-- Text segment start --

As a visitor to Buenos Aires, one can stay busy during a week stay with new tastes and flavors. After that, it is time to resort to your comfort foods of home (if you can find all of the ingredients) or go in search of the exotic stuff.
A wonderful gift arrived from my sister, Saffie, over the Holidays: Nina Simmonds’ cookbook, Asian Noodles: Deliciously Simple Dishes to Twirl, Slurp and Savor. It has beautiful color photos and concise, easy to prepare recipes. I thumbed through the recipes and made mental notes:
Uh-oh…“cellophane noodles”…I wonder if I can get away with throwing the cellophane wrapper into the pot with linguine?
Nope – can’t do that one – I need fresh ginger (surprisingly not available in my local supermarket.)
Fermented black beans? What if I got that can of black beans I brought back from Puerto Rico and added a bit of vino tinto….then I could put it out in the sun for a few days…
Peanuts? The only place I have seen them – in this country – is in the sleazy little tango bars in San Telmo; people drink cervesa nacional and toss the shells on the floor. I put mine in the ash tray.
Chinese rice wine? FORGET IT! Even the Californians have trouble getting their wines on the shelves here!
Dried red chile peppers? The closest I have come to that was a jar of Old El Paso jalapeño peppers. And that was way across town in – you guessed it – WalMart!

-- Text segment end --
-- Entries shown start --

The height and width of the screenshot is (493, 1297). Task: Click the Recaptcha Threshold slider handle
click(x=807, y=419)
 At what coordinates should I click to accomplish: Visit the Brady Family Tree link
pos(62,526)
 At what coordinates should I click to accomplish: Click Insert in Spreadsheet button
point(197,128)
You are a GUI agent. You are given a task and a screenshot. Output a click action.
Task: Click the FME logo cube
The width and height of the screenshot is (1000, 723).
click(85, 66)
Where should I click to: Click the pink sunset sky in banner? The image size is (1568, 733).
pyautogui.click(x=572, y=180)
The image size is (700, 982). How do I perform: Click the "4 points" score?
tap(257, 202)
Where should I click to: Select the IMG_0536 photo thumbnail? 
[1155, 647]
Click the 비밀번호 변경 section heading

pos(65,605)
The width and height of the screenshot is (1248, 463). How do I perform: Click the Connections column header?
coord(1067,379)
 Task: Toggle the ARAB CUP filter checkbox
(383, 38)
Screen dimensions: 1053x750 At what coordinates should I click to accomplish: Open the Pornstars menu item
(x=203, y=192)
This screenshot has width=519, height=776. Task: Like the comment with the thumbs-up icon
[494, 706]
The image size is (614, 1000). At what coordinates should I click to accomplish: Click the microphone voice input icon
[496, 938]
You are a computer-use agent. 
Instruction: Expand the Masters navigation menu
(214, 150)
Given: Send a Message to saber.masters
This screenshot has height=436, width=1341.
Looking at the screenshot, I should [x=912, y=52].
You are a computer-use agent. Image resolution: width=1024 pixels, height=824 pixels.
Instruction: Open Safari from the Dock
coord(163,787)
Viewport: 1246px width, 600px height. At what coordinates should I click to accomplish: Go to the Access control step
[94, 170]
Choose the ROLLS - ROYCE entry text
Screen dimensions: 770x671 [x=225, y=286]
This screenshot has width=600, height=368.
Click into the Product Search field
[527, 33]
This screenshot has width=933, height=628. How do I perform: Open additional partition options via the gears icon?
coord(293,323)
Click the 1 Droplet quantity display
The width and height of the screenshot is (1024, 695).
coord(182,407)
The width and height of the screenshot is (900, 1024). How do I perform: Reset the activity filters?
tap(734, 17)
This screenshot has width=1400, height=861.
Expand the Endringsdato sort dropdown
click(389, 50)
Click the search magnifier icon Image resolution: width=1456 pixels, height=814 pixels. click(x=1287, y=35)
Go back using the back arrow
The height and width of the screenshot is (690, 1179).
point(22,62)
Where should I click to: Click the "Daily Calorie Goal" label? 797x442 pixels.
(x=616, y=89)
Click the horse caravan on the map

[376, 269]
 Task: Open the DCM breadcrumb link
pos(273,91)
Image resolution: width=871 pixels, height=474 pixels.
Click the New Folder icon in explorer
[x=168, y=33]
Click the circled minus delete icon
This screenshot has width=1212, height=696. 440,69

-- Entries shown end --

Task brief = Reproduce the text about hunting for Asian noodle ingredients in Buenos Aires word for word, from start to finish.

Solution to the exercise =
As a visitor to Buenos Aires, one can stay busy during a week stay with new tastes and flavors. After that, it is time to resort to your comfort foods of home (if you can find all of the ingredients) or go in search of the exotic stuff.
A wonderful gift arrived from my sister, Saffie, over the Holidays: Nina Simmonds’ cookbook, Asian Noodles: Deliciously Simple Dishes to Twirl, Slurp and Savor. It has beautiful color photos and concise, easy to prepare recipes. I thumbed through the recipes and made mental notes:
Uh-oh…“cellophane noodles”…I wonder if I can get away with throwing the cellophane wrapper into the pot with linguine?
Nope – can’t do that one – I need fresh ginger (surprisingly not available in my local supermarket.)
Fermented black beans? What if I got that can of black beans I brought back from Puerto Rico and added a bit of vino tinto….then I could put it out in the sun for a few days…
Peanuts? The only place I have seen them – in this country – is in the sleazy little tango bars in San Telmo; people drink cervesa nacional and toss the shells on the floor. I put mine in the ash tray.
Chinese rice wine? FORGET IT! Even the Californians have trouble getting their wines on the shelves here!
Dried red chile peppers? The closest I have come to that was a jar of Old El Paso jalapeño peppers. And that was way across town in – you guessed it – WalMart!